TRECHO DO TEXTO
Não se sabe até que ponto um levante contra a Constituição contará com o apoio do militares da ativa, mas percebem-se sinais de que muitos generais estão levando a sério a possibilidade de contestação legal de um resultado desfavorável.
O fato é que Bolsonaro só poderá continuar seu golpe processual (a erosão democrática) se for reeleito. Perdendo a eleição, para manter o ‘estado de golpe’ que alimentou até aqui, ele precisa dar um golpe à moda antiga mesmo.
Todavia, as chances de uma ruptura institucional desse tipo prosperar são pequenas no mundo atual. Os bolsonaristas sabem disso, mas qual a alternativa que eles têm? Deixar Bolsonaro, sem foro privilegiado, ser processado e, eventualmente, preso? E a questão é que não é só Bolsonaro que ficará vulnerável. Sua família também. Os influencers mais chegados, que chefiam sua facção, idem. E até os militares que transigiram com seus ataques ao Estado democrático de direito, idem-idem. Não havendo uma espécie de anistia preemptiva (o que é difícil, pois pressupõe reconhecimento de culpa), isso pode realmente acontecer. Não há evidências de que o bolsonarismo esteja disposto a se suicidar, com 30% de chances de vencer (o que é uma porcentagem absurdamente grande, não metabolizável pela democracia).

Dados coletados
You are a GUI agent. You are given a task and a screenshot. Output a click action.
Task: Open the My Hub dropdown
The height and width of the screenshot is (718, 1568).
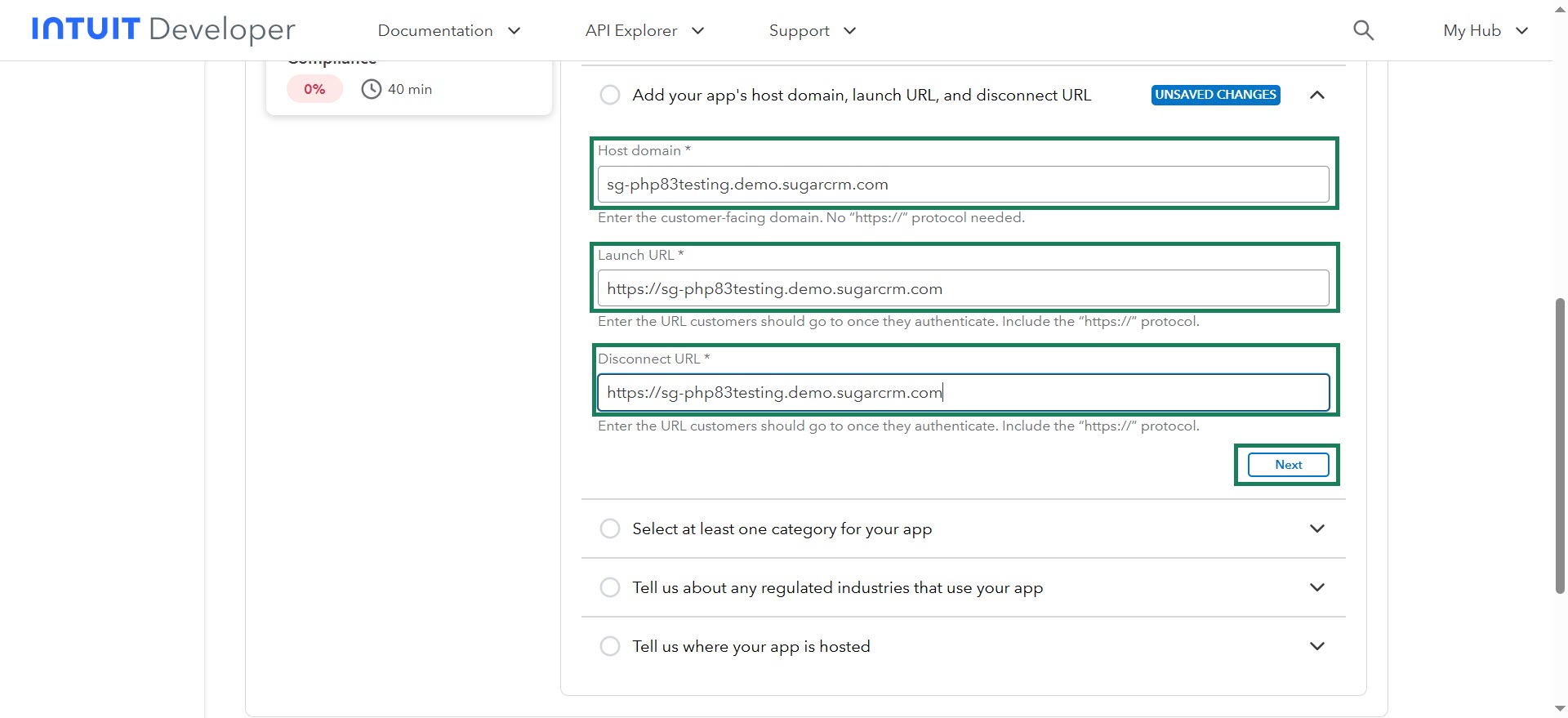coord(1485,30)
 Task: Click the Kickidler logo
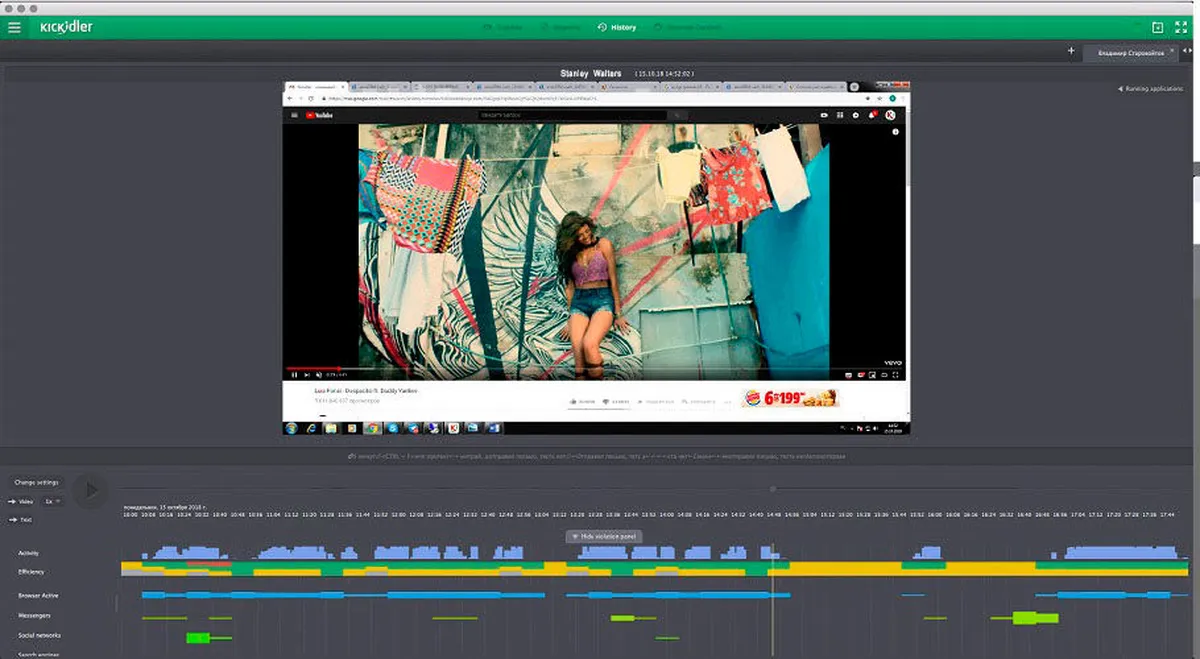pyautogui.click(x=66, y=27)

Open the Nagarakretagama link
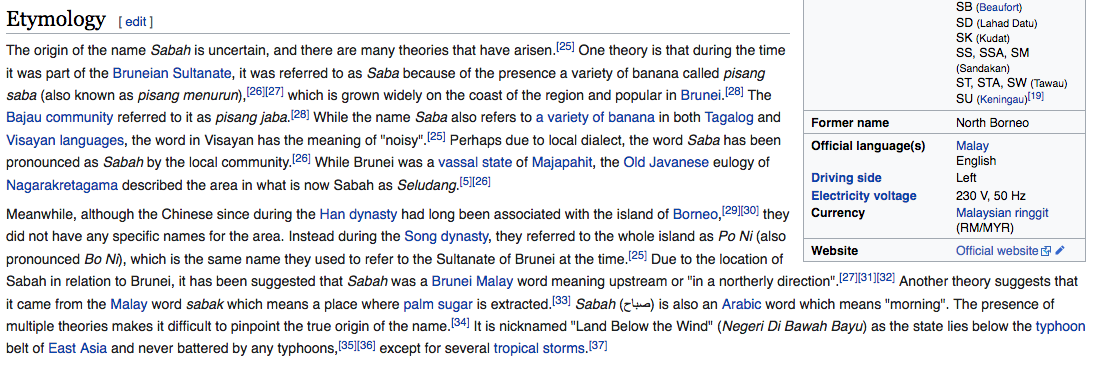click(x=62, y=185)
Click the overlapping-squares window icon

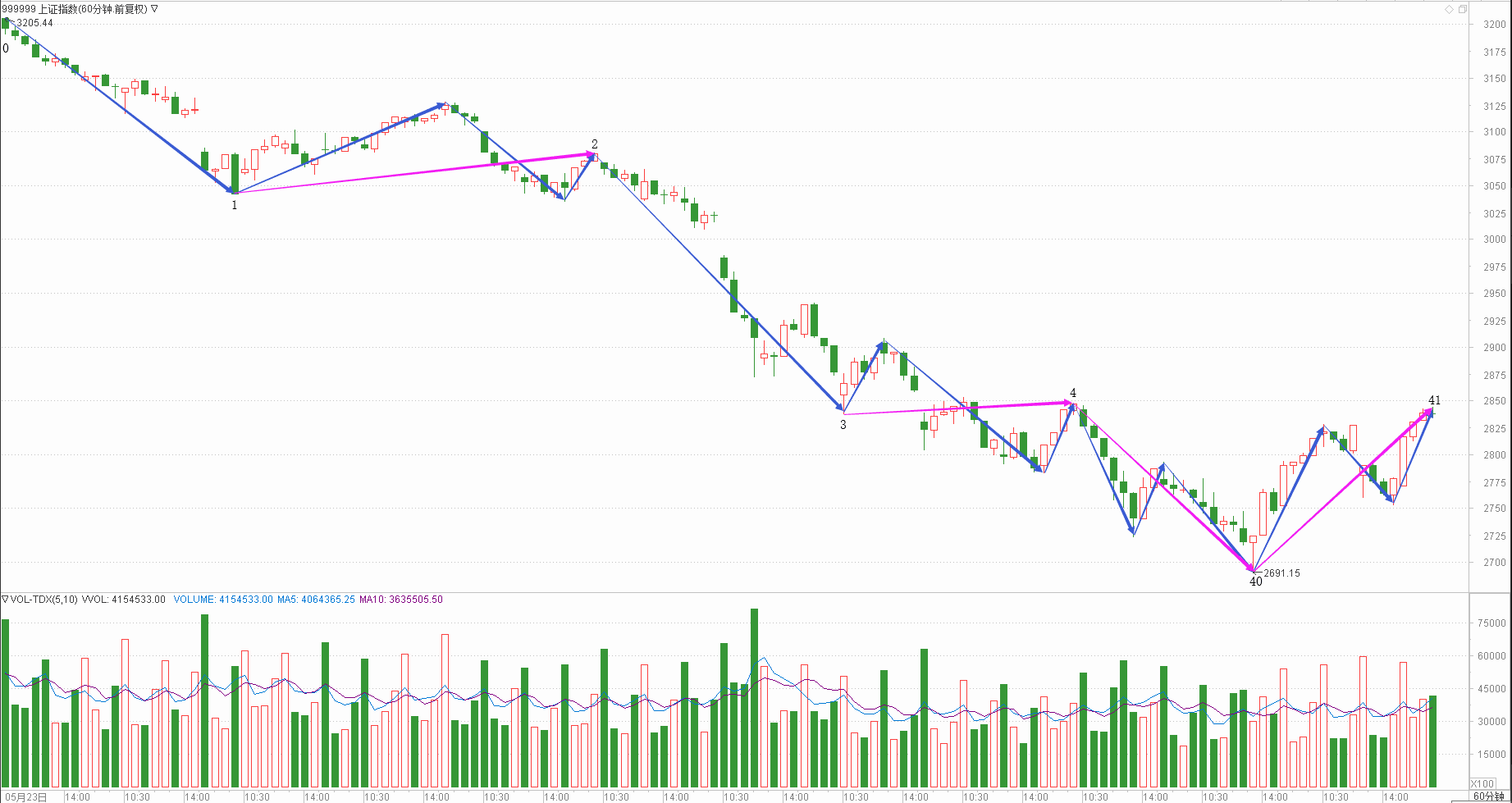tap(1462, 9)
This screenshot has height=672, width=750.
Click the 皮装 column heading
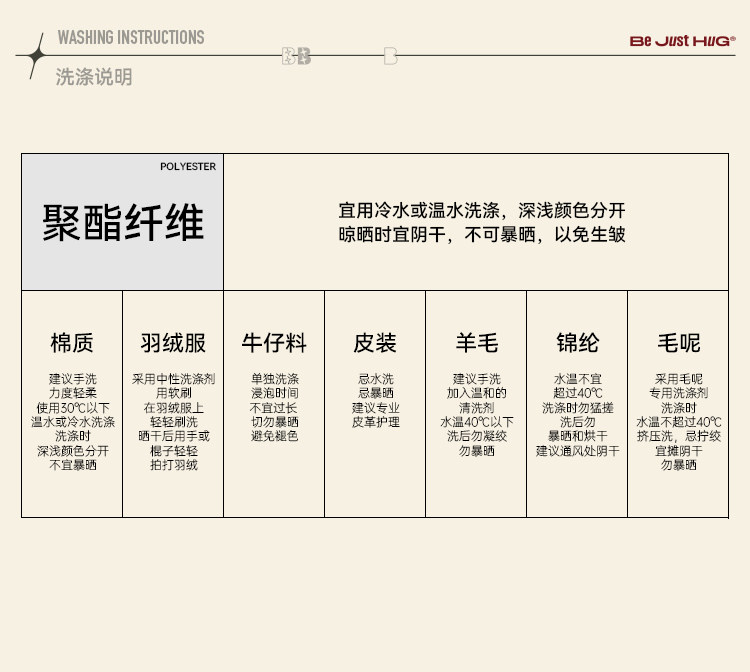[x=375, y=343]
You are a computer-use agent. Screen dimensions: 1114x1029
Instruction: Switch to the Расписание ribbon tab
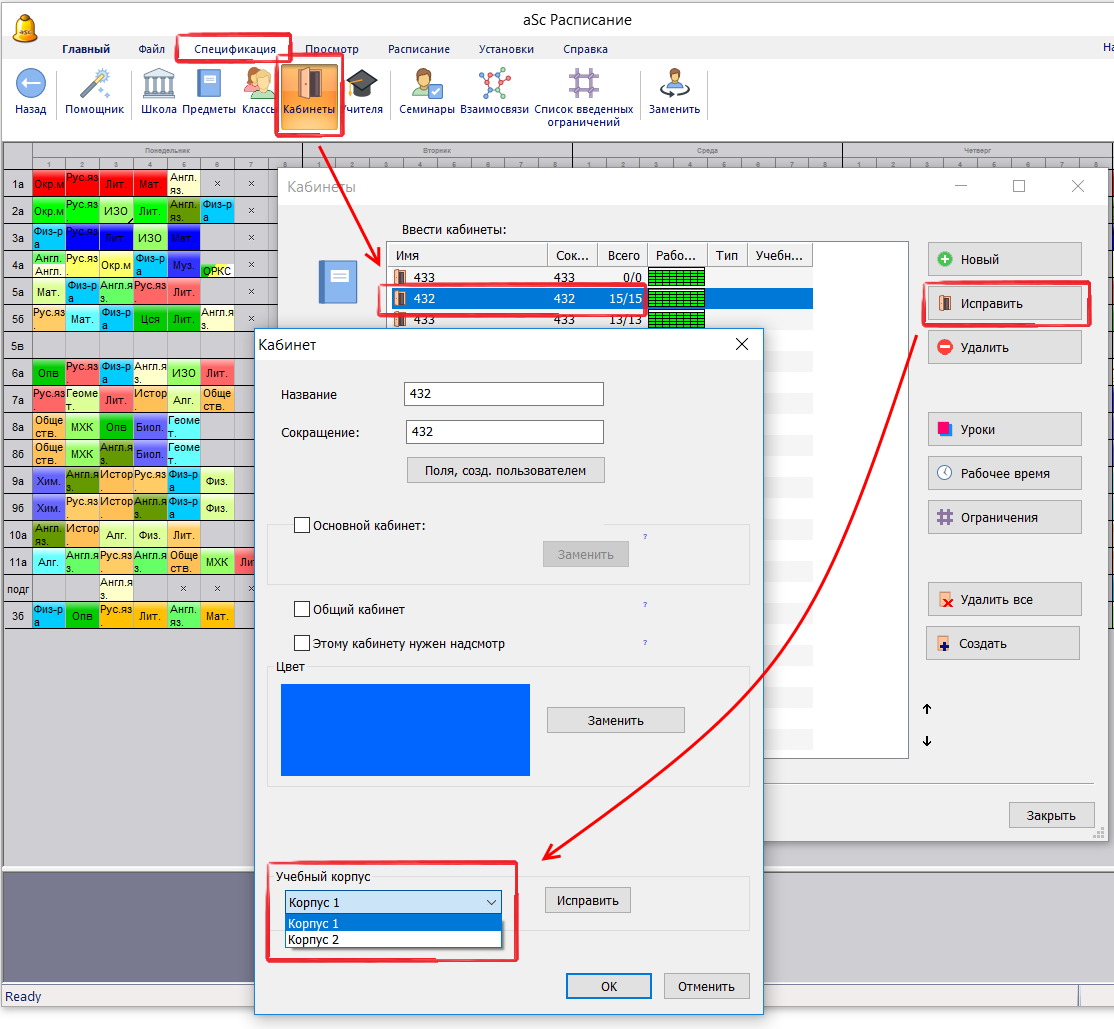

PROBLEMAS A RESOLVER
[A] No texto sobre Bolsonaro e a eleição, sob qual condição ele só poderá continuar seu golpe processual?
[B] Dê sequência ao texto sobre Bolsonaro e a eleição a partir da última frase.

RESPOSTAS POR ITEM
[A] Se for reeleito.

[B]
Nada é certo. Mas a cidadania precisa ser precaver.
Sim, nada é certo. Mas é preciso fazer alguma coisa além apostar todas as fichas na roleta do calculismo eleitoreiro.
Que fique claro. Não se diz aqui que vai haver um golpe de Estado no Brasil e sim que existem sinais de que um golpe de Estado está em articulação no Brasil. Por isso, os candidatos de oposição e seus partidos e os setores da sociedade que prezam a democracia devem se manifestar – de preferência articuladamente – em defesa do processo eleitoral, da Constituição e da legalidade institucional. Mas isso é só o começo.
Na verdade, seria preciso montar uma coalizão democrática com perspectivas de desdobramento para além de 2022. Do contrário ninguém acreditará que não se trata de um truque eleitoral, apenas para eleger Lula e, simultaneamente (o que é o mais grave) destruir todas as alternativas não populistas.
Se Bolsonaro crescer nas pesquisas (o que é improvável, mas em política tudo pode acontecer), Lula – se ainda estiver no primeiro lugar (o que é o mais provável) – deveria afastar o risco da sua reeleição, ou o risco de um quase empate sujeito à constestação, convocando uma frente democrática e, para tanto, anunciando um futuro governo compartilhado com todos os setores não bolsonaristas.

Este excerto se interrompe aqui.